Augustus Baldwin Longstreet, 1790-1870

Longstreet, Augustus Baldwin, 1790-1870. Writer. Longstreet is remembered today for his collection of humorous stories, Georgia Scenes (1835). A native of Augusta, Ga., he earned a degree from Yale University in 1813, studied law in Litchfield, Conn., and returned to his home state. He later attained professional success as a lawyer, a superior court judge, a proprietor and editor of a newspaper (the State Rights Sentinel, which he used as a forum for his political views, especially for a defense of slavery and nullification), a Methodist minister, and president of four institutions of higher learning (Emory College in Georgia, Centenary College in Louisiana, the University of Mississippi, and the University of South Carolina).

His experiences as a lawyer and judge in Georgia furnished Longstreet with an opportunity to observe southerners of every social class, and he made use of these people as characters for Georgia Scenes. Ostensibly related by two refined narrators—Hall, a country gentleman, and Baldwin, an urbane judge—the 19 sketches are populated by crackers, dirt eaters, crafty horse traders, and other indigenous southern types. The clash of the narrators' values and highly literate writing styles with the values and vernacular speech of the rural people that Hall and Baldwin encounter is the basis for much of the humor of the volume.

Walter Blair called Georgia Scenes "the first and most influential book of Southwestern humor." Longstreet's themes and techniques foreshadowed those in the works of such antebellum humorists as Johnson Jones Hooper and George Washington Harris, who followed in this tradition, a tradition that attracted Mark Twain during his writing career. In his use of the South and its people to create a sense of place in fiction, Longstreet opened new territory later traveled by such local colorists of the post-bellum period as Richard Malcolm Johnston and Thomas Nelson Page and by writers of the 20th century, from William Faulkner to Eudora Welty.

Georgia Scenes is also important as social history. In it Longstreet wished to depict representative "Characters, Incidents . . . in the First Half Century of the Republic" in his state because he realized that complex social and economic forces had already begun altering the mores and daily activities there. In the book, for example, the narrator Hall described in detail a no-holds-barred Georgia fight, a backwoods shooting match, and the brutal sport of gander pulling; the narrator Baldwin contrasted the attitudes and popular tastes of the time with those of his youth.
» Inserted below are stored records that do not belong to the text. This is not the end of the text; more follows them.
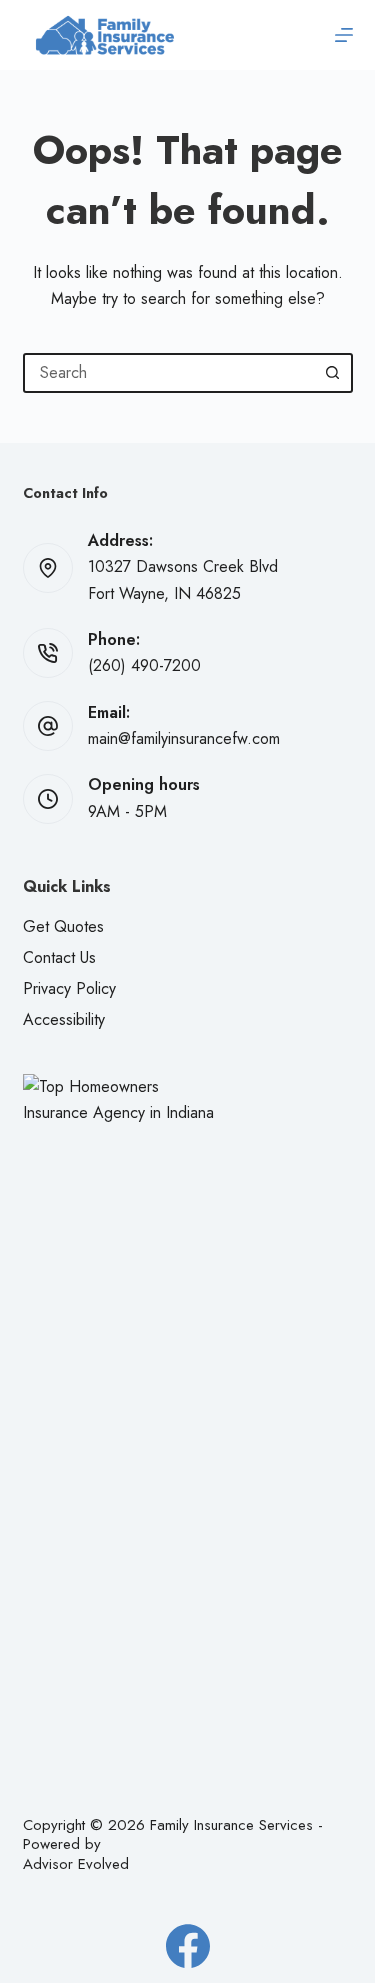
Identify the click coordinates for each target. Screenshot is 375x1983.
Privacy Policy (69, 988)
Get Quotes (63, 926)
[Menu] (344, 35)
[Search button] (333, 373)
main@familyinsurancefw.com (184, 738)
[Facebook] (188, 1946)
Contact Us (59, 957)
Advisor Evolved (76, 1864)
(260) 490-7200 (144, 665)
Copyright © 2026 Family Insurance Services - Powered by (173, 1835)
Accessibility (64, 1019)
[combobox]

For the most part, Longstreet projected an optimistic view of the narrowing of the gulf between wealthy planters and poor whites, but he recognized that both classes would lose something of their unique lifestyles in the process. Perhaps the most notable aspect of Georgia Scenes is Longstreet's generally objective portrayal of southern poor whites, a group frequently viewed with complete disdain by other antebellum writers.

Mark A. Keller
Middle Georgia College

Kimball King, Augustus Baldwin Longstreet (1984); James B. Meriwether, Mississippi Quarterly (Fall 1982); John Donald Wade, Augustus Baldwin Longstreet: A Study in the Development of Culture in the South (1924, new ed. 1969).